[Reading passage Boundary: Start]

Neonatal Calf Management

Posted by
Written by Dr. Dallas Duncan-Meteer DVM, Mt. Sterling Veterinary Clinic

In the cow-calf sector, the key to increasing income is to increase reproductive efficiency. The best way to do this is to increase the number of calves weaned and sold, relative to the number of brood cows in the herd. Reproductive efficiency is directly related to proper management and husbandry. Once all the work is done to prepare a female for breeding, then breeding occurs and we hope for a live calf. Nothing is more frustrating than making it through this process and then losing a newborn calf.

Open cows and neonatal death are arguably the two largest factors that reduce value and profitability in the cowherd. The latter of the two is sometimes negated by producers. Thus, I continually discuss with my clients the factors that can contribute to neonatal calf mortality.

Over half of neonatal death losses occur in the first 24 hours. The first item to consider is dystocia (meaning "difficult birth"). Not only can dystocia result in a dead calf upon delivery, but it can contribute to other problems too. For example aspiration pneumonia, joint damage, nerve damage, hypoxia, and failure of passive transfer from inadequate colostrum intake can all be traced back to dystocia problems more times than not.

Considerations to reduce and help avoid dystocia in your herd:

  • Keep breeding females in proper BCS (body condition score). Not too fat, not too thin. A BCS of 6 for cows and 6.5 for heifers at calving is my suggestion.
  • Select the appropriate bull for your herd. Must be an easy calver that breeds vigor into his calves
  • Pelvic score replacement heifers
  • Keep accurate records of projected calving date and be prepared to check cows up to two weeks early with calving ease bulls.
  • During calving season check cattle frequently. Some producers have invested in cameras for night checks or simply to be able to check close up cows remotely
  • If a problem is identified take action. Don't be afraid to call a vet for assistance.

Producers need to put a strong focus on reducing the incidence of dystocia. Calves that experience a challenging birth are less likely to get up and nurse the cow. Hence, they do not thrive.

Along with maintaining cows in good BCS, proper nutrition and mineral supplementation is crucial. Brood cows require a sufficient mineral program and a diet with adequate energy and protein. Cows in good shape on a good balanced diet will make colostrum that is higher in IGGs which results in better calf immunity. Calves MUST receive colostrum in the first 6 hours of life. If they do not, then a producer MUST intervene with a colostrum replacement. Colostrum is built to be the first meal in life and it provides the antibodies calves need to have a functioning immune system.

It is also very important to prepare a clean and dry calving area out of the elements. Keeping calves in a dry and clean area is paramount to decrease exposure to pathogens. Also, avoid keeping cows locked up after calving for extended periods of time. The birthing process can lead to damp pathogen loaded bedding which is unhealthy for the neonatal calf. If at all possible deploy some version of the "sandhills system" where cows are calved in a fresh clean area every 2-3 weeks. If you do not have enough room, keeping areas cleaned, disinfected and properly bedded will be crucial. High pathogen loads lead to more issues with scours and respiratory disease. Scours is a huge killer of neonatal calves. They quickly become dehydrated and ill making recovery difficult.

Front end loading your calving can greatly reduce disease in neonatal calves. This means have a tight calving window with the majority of the calves being born early on. You ever notice how the first calves aren't usually the ones that get sick? It's the stragglers that seem to fight everything. This is because the older calves are spreading all of their disease and bugs around and the new calves with weak immune systems are being exposed to these bugs.

Overall, preparation is crucial to a successful calving season. Pick the right breeding stock, keep accurate records, and be mindful of your calving environment. Good husbandry practices go a long way in a cow calf operation. Not only will some of these practices make your life a lot easier but they will definitely make you more money.

[Reading passage Boundary: End]
[Available data Boundary: Start]

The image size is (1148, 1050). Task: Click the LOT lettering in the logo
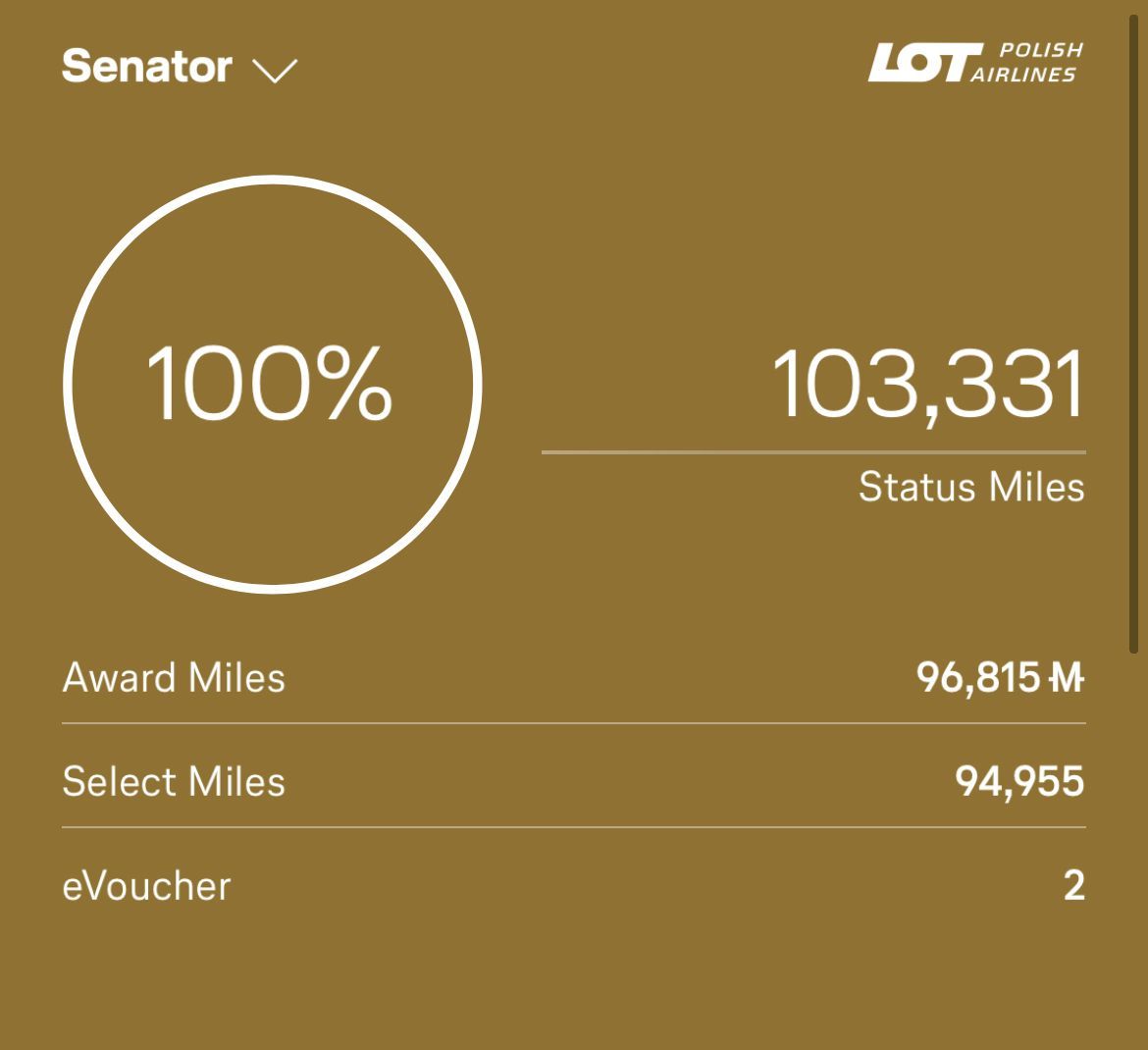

[Available data Boundary: End]

- **Work instructions**:
A - According to the calf management article, what body condition score does the author suggest for heifers at calving?
B - Reproduce the stretch of the calf management article from "Front end loading" through "to these bugs.".

- **Responses to the tasks**:
A - A BCS of 6.5.

B -
Front end loading your calving can greatly reduce disease in neonatal calves. This means have a tight calving window with the majority of the calves being born early on. You ever notice how the first calves aren't usually the ones that get sick? It's the stragglers that seem to fight everything. This is because the older calves are spreading all of their disease and bugs around and the new calves with weak immune systems are being exposed to these bugs.